Exercise objective: From the entries below, copy out all lines holding "flag".

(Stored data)
------------------------------------------------
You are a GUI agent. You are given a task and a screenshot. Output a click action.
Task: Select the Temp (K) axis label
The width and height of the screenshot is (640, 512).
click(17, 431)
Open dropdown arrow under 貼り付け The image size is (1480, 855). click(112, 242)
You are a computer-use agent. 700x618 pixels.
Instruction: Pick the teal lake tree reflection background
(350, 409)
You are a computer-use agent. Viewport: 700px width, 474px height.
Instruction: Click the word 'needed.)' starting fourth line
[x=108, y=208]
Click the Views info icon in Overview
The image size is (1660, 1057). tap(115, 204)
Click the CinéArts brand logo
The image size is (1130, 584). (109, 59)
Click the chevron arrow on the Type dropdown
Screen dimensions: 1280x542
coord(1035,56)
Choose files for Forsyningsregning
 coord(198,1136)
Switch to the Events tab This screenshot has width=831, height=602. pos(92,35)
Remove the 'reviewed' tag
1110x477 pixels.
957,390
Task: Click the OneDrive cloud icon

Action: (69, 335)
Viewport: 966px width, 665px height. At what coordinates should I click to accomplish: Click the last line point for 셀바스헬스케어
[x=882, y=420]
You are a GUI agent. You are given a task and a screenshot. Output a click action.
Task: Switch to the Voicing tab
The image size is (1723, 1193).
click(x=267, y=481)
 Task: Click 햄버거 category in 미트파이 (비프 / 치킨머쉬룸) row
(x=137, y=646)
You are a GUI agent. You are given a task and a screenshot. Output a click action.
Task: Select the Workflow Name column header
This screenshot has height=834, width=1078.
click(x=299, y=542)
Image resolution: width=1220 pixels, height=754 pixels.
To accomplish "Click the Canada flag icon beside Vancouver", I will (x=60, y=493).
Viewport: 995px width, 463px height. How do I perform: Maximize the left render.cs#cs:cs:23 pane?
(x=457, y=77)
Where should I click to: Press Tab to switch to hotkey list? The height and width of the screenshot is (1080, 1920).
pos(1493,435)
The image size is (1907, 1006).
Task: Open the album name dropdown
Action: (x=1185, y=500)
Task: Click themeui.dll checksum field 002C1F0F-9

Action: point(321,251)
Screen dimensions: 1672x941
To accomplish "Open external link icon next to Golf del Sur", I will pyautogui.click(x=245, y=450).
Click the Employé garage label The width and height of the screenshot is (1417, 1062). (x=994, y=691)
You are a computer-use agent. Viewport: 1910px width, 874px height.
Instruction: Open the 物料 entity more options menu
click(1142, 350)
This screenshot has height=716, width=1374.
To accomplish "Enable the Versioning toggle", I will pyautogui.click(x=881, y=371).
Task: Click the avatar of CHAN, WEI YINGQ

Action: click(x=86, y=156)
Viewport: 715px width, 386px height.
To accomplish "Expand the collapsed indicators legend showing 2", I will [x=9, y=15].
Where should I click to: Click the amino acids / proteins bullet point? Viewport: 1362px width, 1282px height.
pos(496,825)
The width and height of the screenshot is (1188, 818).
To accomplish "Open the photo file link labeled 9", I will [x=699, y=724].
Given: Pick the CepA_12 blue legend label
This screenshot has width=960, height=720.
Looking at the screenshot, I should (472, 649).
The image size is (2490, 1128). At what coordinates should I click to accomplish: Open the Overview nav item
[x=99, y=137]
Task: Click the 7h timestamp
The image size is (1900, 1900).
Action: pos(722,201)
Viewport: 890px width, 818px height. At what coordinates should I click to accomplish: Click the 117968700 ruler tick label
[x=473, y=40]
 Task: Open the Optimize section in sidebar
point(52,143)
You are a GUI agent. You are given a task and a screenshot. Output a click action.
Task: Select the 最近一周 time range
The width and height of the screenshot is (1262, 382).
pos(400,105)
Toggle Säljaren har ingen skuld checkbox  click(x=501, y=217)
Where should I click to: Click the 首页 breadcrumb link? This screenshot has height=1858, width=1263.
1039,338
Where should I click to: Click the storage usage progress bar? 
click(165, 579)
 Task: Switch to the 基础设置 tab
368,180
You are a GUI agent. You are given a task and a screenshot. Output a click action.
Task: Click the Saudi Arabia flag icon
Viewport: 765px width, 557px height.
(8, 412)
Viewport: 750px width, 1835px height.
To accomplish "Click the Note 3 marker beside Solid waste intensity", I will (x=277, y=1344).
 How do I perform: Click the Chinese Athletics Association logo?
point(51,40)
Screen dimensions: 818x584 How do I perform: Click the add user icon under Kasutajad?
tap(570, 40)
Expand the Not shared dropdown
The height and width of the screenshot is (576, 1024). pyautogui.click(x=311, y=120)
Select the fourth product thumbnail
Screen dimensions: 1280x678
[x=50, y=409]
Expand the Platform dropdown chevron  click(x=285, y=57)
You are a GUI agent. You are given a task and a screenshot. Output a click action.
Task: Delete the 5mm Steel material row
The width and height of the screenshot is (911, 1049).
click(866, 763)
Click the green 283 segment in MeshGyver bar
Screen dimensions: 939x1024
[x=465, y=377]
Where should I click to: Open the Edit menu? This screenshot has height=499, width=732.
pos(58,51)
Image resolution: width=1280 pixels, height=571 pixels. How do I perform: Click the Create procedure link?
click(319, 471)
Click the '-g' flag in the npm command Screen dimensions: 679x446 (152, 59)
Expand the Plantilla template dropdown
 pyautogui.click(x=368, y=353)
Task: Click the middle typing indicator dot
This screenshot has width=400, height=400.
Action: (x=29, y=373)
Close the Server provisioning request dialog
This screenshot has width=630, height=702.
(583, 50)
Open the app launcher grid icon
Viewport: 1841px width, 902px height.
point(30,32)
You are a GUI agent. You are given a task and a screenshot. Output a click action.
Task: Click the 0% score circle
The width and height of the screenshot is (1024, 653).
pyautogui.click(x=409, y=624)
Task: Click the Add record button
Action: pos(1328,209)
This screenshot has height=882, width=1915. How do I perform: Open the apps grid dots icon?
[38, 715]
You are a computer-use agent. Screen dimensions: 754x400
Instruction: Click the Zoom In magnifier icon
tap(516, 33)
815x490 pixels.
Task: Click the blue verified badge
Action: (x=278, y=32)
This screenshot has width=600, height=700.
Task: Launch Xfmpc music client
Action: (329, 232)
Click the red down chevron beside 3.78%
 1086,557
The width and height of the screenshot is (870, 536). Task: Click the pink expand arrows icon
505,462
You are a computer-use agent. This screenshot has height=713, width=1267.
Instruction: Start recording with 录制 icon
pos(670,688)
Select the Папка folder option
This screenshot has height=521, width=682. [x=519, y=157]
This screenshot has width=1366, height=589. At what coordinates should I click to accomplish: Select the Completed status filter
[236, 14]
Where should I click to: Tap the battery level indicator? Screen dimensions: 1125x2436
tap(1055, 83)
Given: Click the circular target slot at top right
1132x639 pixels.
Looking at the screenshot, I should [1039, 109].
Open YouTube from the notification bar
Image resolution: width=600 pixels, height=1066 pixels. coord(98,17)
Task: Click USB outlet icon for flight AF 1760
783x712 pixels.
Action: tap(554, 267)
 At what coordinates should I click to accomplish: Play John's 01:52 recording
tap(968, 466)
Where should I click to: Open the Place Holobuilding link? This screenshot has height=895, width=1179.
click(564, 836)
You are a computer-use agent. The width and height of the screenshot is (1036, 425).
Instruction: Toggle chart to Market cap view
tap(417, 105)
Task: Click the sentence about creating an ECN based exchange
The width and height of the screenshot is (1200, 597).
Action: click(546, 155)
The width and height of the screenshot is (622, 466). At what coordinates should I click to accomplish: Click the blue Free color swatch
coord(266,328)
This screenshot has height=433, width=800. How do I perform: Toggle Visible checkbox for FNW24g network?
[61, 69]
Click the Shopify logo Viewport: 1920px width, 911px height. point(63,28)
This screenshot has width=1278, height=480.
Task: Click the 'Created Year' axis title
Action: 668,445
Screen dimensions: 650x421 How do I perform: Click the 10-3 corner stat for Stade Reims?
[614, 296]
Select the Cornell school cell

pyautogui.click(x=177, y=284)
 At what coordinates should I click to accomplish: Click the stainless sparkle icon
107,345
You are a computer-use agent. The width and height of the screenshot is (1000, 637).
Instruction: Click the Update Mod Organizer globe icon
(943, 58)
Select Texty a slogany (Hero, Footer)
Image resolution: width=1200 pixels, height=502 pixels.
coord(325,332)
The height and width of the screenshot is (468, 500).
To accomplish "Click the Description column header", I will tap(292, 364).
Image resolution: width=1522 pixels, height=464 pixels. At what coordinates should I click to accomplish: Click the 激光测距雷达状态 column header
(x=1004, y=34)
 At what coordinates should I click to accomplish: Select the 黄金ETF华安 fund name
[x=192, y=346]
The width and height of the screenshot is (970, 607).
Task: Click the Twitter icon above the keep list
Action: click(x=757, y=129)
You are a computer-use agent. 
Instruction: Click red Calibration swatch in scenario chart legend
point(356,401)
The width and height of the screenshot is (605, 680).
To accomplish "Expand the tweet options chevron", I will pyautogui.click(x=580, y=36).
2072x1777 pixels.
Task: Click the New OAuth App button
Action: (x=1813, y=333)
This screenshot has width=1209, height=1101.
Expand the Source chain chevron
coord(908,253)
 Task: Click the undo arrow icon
------------------------------------------------
Answer section:
To accomplish "Click the Canada flag icon beside Vancouver", I will (x=60, y=493).
Task: Click the Saudi Arabia flag icon
Click the '-g' flag in the npm command Screen dimensions: 679x446 (152, 59)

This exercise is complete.